SYNOPSIS
High-level interface:
my $grddl = XML::GRDDL->new;
my $model = $grddl->data($xmldoc, $baseuri);
# $model is an RDF::Trine::Model
Low-level interface:
my $grddl = XML::GRDDL->new; my @transformations = $grddl->discover($xmldoc, $baseuri); foreach my $t (@transformations) { # $t is an XML::GRDDL::Transformation my ($output, $mediatype) = $t->transform($xmldoc); # $output is a string of type $mediatype. }
DESCRIPTION
GRDDL is a W3C Recommendation for extracting RDF data from arbitrary XML and XHTML via a transformation, typically written in XSLT. See <http://www.w3.org/TR/grddl/> for more details.This module implements GRDDL in Perl. It offers both a low level interface, allowing you to generate a list of transformations associated with the document being processed, and thus the ability to selectively run the transformation; and a high-level interface where a single RDF model is returned representing the union of the RDF graphs generated by applying all available transformations.
Constructor
- "XML::GRDDL->new"
- The constructor accepts no parameters and returns an XML::GRDDL object.
Methods
- "$grddl->discover($xml, $base, %options)"
-
Processes the document to discover the transformations associated
with it. $xml is the raw XML source of the document, or an
XML::LibXML::Document object. ($xml cannot be ``tag soup'' HTML,
though you should be able to use HTML::HTML5::Parser to
parse tag soup into an XML::LibXML::Document.) $base is the
base URI for resolving relative references.
Returns a list of XML::GRDDL::Transformation objects.
Options include:
-
- force_rel - boolean; interpret XHTML rel=``transformation'' even in the absence of the GRDDL profile.
- strings - boolean; return a list of plain strings instead of blessed objects.
-
- "$grddl->data($xml, $base, %options)"
-
Processes the document, discovers the transformations associated
with it, applies the transformations and merges the results into a
single RDF model. $xml and $base are as per "discover".
Returns an RDF::Trine::Model containing the data.
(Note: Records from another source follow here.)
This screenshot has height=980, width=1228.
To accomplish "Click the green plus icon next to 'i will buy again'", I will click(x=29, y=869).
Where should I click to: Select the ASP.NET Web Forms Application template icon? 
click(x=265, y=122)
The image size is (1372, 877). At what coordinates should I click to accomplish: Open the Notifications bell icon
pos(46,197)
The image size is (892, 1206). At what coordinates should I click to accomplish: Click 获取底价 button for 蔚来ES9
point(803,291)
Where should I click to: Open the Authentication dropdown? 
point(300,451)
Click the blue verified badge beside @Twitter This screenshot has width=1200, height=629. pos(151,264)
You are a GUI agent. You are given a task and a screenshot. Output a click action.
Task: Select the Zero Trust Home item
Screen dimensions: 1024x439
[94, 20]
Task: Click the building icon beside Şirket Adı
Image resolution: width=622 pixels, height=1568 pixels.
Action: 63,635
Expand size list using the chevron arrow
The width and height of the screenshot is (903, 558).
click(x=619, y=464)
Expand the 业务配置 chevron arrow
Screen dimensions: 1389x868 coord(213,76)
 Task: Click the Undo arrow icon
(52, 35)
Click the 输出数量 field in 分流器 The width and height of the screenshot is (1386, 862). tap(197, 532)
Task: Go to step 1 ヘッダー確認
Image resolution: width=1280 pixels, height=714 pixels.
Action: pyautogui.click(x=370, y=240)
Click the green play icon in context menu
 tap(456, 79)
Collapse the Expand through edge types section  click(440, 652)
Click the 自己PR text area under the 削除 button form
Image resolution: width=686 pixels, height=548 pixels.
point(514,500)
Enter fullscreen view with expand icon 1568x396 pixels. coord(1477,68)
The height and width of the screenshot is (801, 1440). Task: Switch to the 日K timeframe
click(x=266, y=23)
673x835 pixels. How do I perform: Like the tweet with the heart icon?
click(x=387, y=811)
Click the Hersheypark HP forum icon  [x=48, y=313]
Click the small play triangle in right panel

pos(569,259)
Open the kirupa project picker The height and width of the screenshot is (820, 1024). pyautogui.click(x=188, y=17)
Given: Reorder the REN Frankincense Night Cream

Statement contexts (a.k.a. named graphs / quads) are used to distinguish between data from the result of each transformation.
Options include:
-
- force_rel - boolean; interpret XHTML rel=``transformation'' even in the absence of the GRDDL profile.
- metadata - boolean; include provenance information in the default graph (a.k.a. nil context).
-
- "$grddl->ua( [$ua] )"
- Get/set the user agent used for HTTP requests. $ua, if supplied, must be an LWP::UserAgent.
Constants
These constants may be exported upon request.- "GRDDL_NS"
- "XHTML_NS"
FEATURES
XML::GRDDL supports transformations written in XSLT 1.0, and in RDF-EASE.XML::GRDDL is a good HTTP citizen: Referer headers are included in requests, and appropriate Accept headers supplied. To be an even better citizen, I recommend changing the User-Agent header to advertise the name of the application:
$grddl->ua->default_header(user_agent => 'MyApp/1.0 ');
Provenance information for GRDDL transformations is returned using the GRDDL vocabulary at http://www.w3.org/2003/g/data-view# <http://www.w3.org/2003/g/data-view#>.
Certain XHTML profiles and XML namespaces known not to contain any transformations, or to contain useless transformations are skipped. See XML::GRDDL::Namespace and XML::GRDDL::Profile for details. In particular profiles for RDFa and many Microformats are skipped, as RDF::RDFa::Parser and HTML::Microformats will typically yield far superior results.
BUGS
Please report any bugs to <http://rt.cpan.org/>.Known limitations:
-
Recursive GRDDL doesn't work yet.
That is, the profile documents and namespace documents linked to from your primary document cannot themselves rely on GRDDL.
AUTHOR
Toby Inkster <[email protected]>.COPYRIGHT AND LICENCE
Copyright 2008-2012 Toby InksterThis library is free software; you can redistribute it and/or modify it under the same terms as Perl itself.
DISCLAIMER OF WARRANTIES
THIS PACKAGE IS PROVIDED ``AS IS'' AND WITHOUT ANY EXPRESS OR IMPLIED WARRANTIES, INCLUDING, WITHOUT LIMITATION, THE IMPLIED WARRANTIES OF MERCHANTIBILITY AND FITNESS FOR A PARTICULAR PURPOSE.